In May 2006, Mirolla said construction costs had lowered from what they were in July 2005, and that he hoped to purchase building permits and begin construction within six weeks. Mirolla declined to identify the general contractor until all documents were signed. At the time, Mirolla was in the final stages of the loan process. Mirolla was in negotiations with Corus Bank as the primary lender, and had also met with JPS Capital. Later that month, Mirolla acknowledged rumors about the project's demise, confirming that the property had been privately listed for sale as a backup plan in the event of the project's cancellation. Although Mirolla had received offers for the property, he said the Sandhurst project was still being planned. At that time, construction costs were estimated at $200 million for the project, now with 398 condominium units; 45 percent of the units had been reserved up to that point, with starting prices now at $600,000 because of the rise in construction costs. The project was delayed that year because of the high construction costs, as investors in the project wanted to wait until the costs stabilized.

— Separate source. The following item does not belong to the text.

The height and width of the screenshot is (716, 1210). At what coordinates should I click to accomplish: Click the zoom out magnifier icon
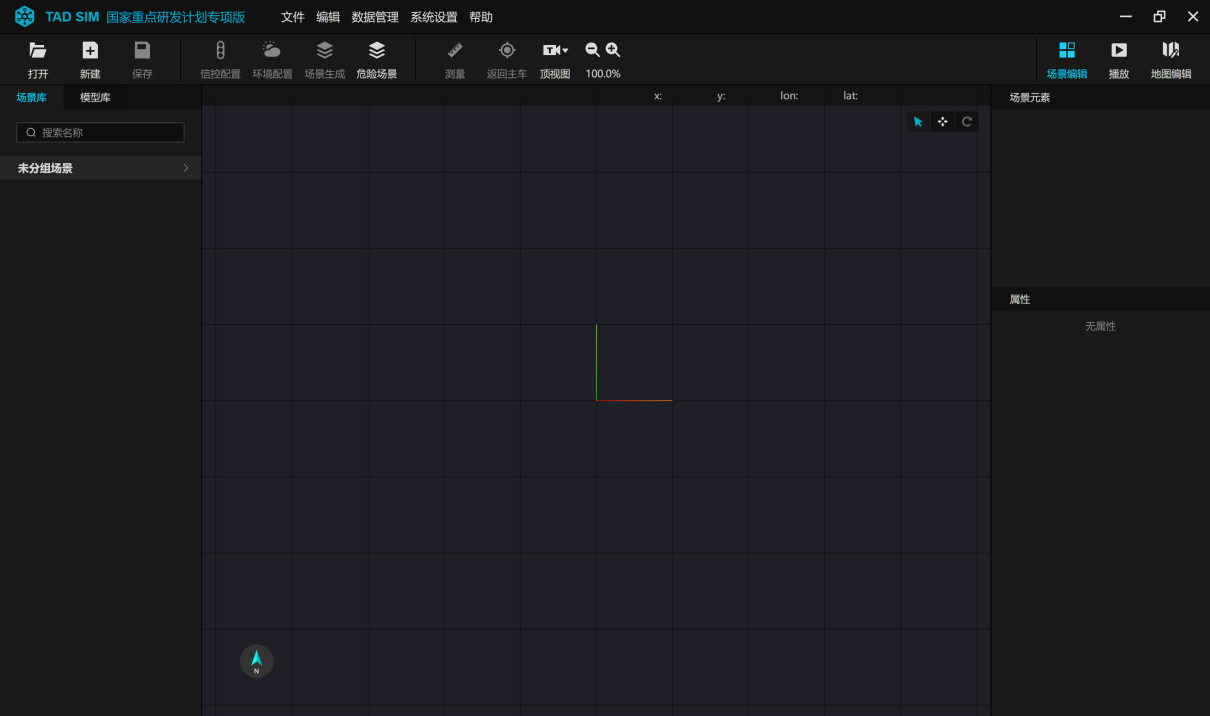(x=593, y=50)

The project was cancelled in January 2007. Mirolla said he would return $7 million in deposits to 105 buyers, stating, "It doesn't mean this project won't come back. We just don't see the value of holding up our buyers. We're working with the group of investors who have title to the land, who still want to build Sandhurst, and if we can resurrect it, we'll reach out to the buyers." More than 60 percent of the project's condominiums were under contract, and the company had been negotiating with Corus Bank for approximately $250 million to finance construction, but Mirolla said that coming up with equity financing was difficult.

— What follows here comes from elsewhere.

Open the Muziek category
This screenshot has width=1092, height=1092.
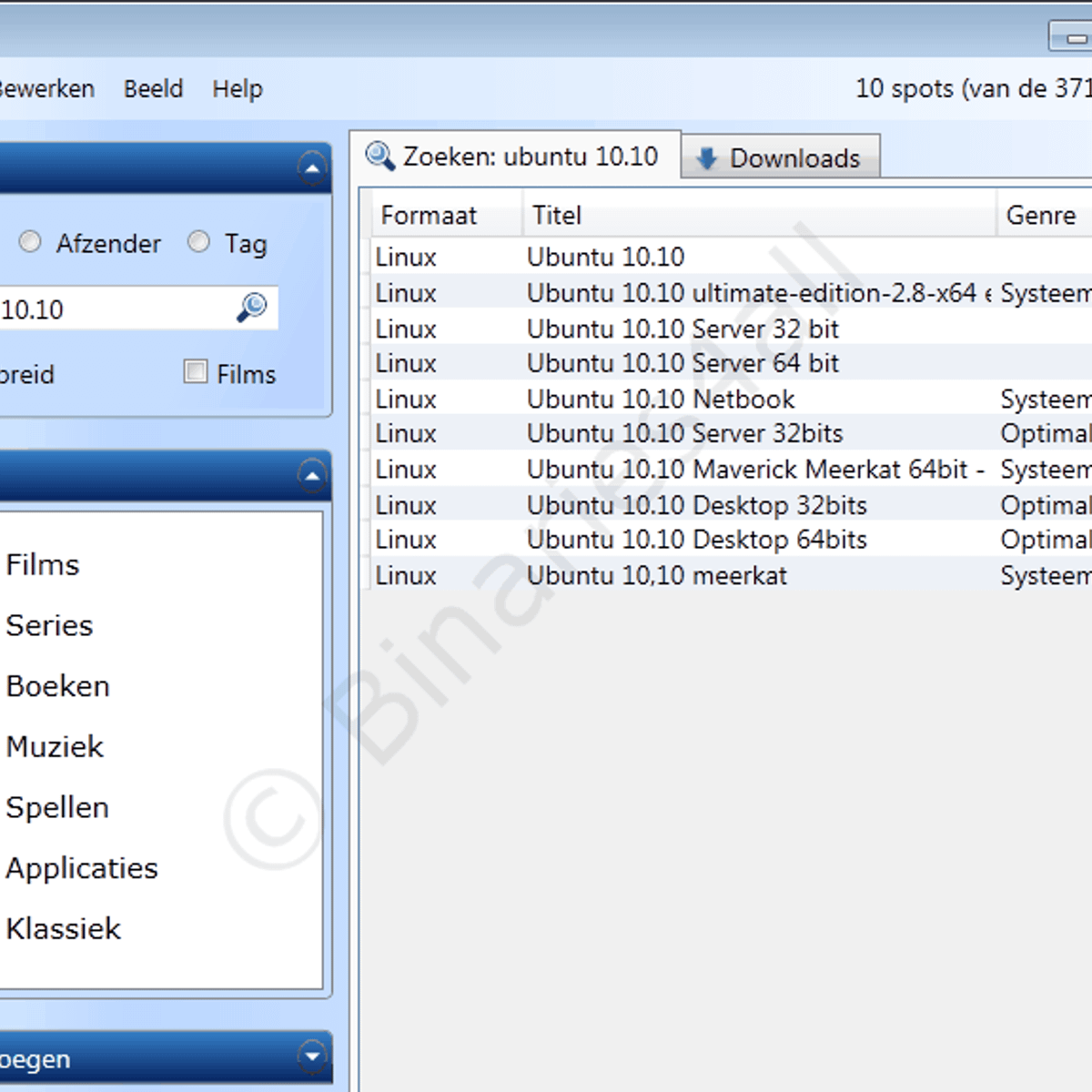coord(55,747)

In February 2007, Joseph Manzella of Sandhurst Development said, "We're talking with investors right now. We're working hard for the building." That month, Sandhurst Development was given two weeks to demonstrate to the Las Vegas City Council that progress had been made on the project. Otherwise, Goodman said the approval for the project would be revoked. Goodman had been concerned about property "flippers" who purchase property, obtain city approval for a project to raise the value of the land, and then sell it for a profit without any intention of constructing the project. Manzella said, "If we don't get an extension on the site plan, it will only hurt our chances of landing an investor." The company had spent $12 million on the project up to that point. The City Council ultimately granted the company a six-month extension for the project, which did not materialize.

===Future land development===
In April 2008, it was announced that the Grand Central Hotel would be developed on the property by Grand Central Partners, a joint venture between Merill Group of Companies and Craig Katchen's Pierce Development. The project would consist of a 61-story hotel with 2,500 rooms, as well as 11100 sqft of retail space and a 260000 sqft convention center. The project was designed by JMA Architecture. As of 2018, no further information has been released and the project remains un-built.

==Design and amenities==
Sandhurst Las Vegas was designed by JMA architecture. The first tower was to include a pool and a 700-space parking garage, while the ground floor would feature a 10000 sqft restaurant and a 30000 sqft spa and health club. The project's lower floors would also feature 35000 sqft of commercial space for shops and other restaurants. Units in the first tower were to be located starting on the seventh floor, and would range in size from 800 sqft to 2000 sqft. Two-story penthouse duplexes would range from 2400 sqft to 4700 sqft, with prices starting at $2 million. The tower would have had a total of 900000 sqft.